### [Aim of the exercise]
Every line from the one with "条件から探す (31, 2360)" to the one with "[女の転職type] (29, 2461)", including those two, is to be copied exactly; all other lines of the entries below are left out.

### [Stored data entries]
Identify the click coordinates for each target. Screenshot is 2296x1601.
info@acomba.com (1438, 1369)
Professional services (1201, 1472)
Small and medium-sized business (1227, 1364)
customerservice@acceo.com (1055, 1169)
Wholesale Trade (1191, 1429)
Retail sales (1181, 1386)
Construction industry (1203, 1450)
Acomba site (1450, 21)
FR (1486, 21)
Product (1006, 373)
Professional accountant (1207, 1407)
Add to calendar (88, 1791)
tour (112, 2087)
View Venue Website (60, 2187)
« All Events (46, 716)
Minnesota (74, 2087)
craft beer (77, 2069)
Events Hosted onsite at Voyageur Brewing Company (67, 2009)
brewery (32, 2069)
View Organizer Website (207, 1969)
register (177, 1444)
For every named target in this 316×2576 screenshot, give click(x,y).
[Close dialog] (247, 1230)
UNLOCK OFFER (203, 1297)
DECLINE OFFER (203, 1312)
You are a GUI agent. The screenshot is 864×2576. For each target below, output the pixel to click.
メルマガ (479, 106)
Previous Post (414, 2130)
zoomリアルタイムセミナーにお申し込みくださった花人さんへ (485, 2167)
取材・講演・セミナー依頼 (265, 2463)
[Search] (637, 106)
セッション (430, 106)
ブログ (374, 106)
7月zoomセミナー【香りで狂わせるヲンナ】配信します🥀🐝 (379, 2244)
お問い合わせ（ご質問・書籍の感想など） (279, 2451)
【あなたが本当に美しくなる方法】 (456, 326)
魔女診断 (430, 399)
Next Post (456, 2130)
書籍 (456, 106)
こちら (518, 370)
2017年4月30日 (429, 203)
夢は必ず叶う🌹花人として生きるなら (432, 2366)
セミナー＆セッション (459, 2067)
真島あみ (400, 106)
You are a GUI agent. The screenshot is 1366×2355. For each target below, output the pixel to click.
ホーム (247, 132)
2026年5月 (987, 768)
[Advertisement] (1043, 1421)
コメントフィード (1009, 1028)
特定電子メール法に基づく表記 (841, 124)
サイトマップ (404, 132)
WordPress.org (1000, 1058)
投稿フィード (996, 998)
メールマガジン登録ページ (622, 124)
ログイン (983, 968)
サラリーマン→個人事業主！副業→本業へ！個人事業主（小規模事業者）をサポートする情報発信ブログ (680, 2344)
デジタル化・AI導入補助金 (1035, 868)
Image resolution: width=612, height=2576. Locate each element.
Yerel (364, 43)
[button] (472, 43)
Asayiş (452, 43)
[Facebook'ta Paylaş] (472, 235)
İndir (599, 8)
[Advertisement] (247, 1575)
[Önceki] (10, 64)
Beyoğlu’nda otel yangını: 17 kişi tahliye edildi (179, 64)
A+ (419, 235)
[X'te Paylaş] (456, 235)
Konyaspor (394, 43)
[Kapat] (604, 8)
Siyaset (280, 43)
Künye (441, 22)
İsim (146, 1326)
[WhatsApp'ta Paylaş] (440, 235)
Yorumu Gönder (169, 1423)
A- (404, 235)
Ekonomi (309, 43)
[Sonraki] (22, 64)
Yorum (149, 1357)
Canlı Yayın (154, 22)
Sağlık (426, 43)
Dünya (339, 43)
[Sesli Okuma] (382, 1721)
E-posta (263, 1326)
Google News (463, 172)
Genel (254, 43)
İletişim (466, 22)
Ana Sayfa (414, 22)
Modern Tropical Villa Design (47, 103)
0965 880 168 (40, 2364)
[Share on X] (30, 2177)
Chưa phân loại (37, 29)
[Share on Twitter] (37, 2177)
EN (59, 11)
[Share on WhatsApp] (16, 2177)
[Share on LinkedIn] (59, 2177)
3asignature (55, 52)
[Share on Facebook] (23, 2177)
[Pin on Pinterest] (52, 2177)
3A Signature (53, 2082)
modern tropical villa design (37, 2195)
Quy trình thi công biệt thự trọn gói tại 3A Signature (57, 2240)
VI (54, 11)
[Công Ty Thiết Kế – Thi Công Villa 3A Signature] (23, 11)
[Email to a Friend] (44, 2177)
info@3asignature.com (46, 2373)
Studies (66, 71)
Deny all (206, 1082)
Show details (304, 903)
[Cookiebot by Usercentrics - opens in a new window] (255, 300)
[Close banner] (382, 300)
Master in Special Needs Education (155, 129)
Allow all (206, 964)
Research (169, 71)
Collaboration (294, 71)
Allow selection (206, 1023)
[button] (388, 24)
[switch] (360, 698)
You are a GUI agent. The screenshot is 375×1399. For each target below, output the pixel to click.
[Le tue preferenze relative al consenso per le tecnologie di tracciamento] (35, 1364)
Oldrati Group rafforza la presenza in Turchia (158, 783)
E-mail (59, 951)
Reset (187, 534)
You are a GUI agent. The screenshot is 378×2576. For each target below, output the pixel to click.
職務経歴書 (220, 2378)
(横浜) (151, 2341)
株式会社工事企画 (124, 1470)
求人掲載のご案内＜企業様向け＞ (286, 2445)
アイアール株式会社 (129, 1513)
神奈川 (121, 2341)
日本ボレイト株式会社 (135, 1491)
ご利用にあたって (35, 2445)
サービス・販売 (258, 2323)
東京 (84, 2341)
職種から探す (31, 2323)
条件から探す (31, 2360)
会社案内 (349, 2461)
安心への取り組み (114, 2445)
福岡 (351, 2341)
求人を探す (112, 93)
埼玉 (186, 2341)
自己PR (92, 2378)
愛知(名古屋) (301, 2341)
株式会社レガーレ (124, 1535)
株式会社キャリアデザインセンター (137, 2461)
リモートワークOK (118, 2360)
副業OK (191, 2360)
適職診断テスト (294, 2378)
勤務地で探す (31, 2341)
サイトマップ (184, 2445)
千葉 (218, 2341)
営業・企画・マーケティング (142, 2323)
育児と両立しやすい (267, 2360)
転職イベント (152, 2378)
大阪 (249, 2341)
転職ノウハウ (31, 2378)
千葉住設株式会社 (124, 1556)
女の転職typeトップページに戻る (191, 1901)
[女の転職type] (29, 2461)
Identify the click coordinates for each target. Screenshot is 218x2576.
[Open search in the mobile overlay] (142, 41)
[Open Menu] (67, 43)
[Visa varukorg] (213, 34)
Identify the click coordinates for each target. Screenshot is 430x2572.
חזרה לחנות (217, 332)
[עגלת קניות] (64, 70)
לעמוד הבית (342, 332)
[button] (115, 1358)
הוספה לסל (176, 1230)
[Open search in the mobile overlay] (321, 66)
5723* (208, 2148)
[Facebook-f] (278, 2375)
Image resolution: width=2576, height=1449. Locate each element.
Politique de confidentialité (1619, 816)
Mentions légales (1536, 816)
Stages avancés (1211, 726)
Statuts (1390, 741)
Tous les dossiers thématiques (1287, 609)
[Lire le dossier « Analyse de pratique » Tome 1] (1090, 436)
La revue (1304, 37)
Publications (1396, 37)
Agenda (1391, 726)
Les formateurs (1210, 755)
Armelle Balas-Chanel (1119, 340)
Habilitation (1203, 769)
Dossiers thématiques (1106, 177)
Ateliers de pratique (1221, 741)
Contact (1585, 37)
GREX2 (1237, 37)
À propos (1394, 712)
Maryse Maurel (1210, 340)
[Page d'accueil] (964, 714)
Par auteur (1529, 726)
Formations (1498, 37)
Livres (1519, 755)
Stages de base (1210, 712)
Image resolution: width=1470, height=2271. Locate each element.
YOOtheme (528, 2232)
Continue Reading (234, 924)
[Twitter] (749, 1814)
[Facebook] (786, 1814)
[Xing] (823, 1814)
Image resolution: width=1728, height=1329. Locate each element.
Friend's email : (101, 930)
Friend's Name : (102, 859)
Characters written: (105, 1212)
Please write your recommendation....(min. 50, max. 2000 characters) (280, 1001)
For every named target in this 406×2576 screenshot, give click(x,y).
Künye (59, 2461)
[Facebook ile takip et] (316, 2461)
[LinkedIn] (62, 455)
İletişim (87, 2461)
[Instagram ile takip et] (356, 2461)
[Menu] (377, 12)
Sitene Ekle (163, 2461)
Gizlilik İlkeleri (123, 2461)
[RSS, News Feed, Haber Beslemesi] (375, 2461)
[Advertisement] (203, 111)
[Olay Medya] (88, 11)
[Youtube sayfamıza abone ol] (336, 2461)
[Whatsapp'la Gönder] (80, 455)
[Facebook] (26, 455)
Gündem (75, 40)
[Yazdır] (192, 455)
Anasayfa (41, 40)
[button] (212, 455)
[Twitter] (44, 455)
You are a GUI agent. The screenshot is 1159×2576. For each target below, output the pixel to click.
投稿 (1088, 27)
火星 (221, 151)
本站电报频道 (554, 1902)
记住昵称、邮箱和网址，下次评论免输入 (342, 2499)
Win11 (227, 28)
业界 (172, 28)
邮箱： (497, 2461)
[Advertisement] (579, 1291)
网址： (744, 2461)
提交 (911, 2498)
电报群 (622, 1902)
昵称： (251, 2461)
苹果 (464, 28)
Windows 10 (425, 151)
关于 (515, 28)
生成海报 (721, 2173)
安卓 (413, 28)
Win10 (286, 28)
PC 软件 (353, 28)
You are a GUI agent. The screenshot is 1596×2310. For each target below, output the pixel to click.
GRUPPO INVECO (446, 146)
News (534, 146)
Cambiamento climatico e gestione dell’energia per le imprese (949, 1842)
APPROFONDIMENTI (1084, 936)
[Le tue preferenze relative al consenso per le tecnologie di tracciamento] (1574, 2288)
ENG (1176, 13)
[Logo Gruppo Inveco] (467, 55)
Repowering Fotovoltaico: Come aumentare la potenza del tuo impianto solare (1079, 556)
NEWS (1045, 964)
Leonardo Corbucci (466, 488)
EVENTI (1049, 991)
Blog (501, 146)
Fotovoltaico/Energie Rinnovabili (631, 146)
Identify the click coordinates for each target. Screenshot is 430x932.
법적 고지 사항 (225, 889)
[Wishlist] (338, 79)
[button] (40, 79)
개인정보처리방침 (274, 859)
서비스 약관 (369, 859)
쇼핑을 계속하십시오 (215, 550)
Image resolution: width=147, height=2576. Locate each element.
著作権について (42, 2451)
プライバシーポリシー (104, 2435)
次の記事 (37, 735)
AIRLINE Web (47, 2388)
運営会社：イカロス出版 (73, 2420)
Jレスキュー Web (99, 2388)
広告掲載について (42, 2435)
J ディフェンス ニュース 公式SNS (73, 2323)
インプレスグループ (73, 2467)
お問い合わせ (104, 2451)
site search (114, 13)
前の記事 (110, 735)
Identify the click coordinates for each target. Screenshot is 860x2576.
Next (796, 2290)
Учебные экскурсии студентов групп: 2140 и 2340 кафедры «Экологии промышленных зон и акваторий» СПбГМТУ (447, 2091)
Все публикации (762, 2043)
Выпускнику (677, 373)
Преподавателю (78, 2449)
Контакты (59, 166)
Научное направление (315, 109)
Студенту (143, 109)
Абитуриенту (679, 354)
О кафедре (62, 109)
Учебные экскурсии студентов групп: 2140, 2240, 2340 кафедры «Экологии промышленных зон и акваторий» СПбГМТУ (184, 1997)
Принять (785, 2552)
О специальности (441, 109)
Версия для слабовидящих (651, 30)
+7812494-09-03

### [Task solution]
条件から探す (31, 2360)
会社案内 (349, 2461)
安心への取り組み (114, 2445)
福岡 (351, 2341)
求人を探す (112, 93)
埼玉 (186, 2341)
自己PR (92, 2378)
愛知(名古屋) (301, 2341)
株式会社レガーレ (124, 1535)
株式会社キャリアデザインセンター (137, 2461)
リモートワークOK (118, 2360)
副業OK (191, 2360)
適職診断テスト (294, 2378)
勤務地で探す (31, 2341)
サイトマップ (184, 2445)
千葉 (218, 2341)
営業・企画・マーケティング (142, 2323)
育児と両立しやすい (267, 2360)
転職イベント (152, 2378)
大阪 (249, 2341)
転職ノウハウ (31, 2378)
千葉住設株式会社 (124, 1556)
女の転職typeトップページに戻る (191, 1901)
[女の転職type] (29, 2461)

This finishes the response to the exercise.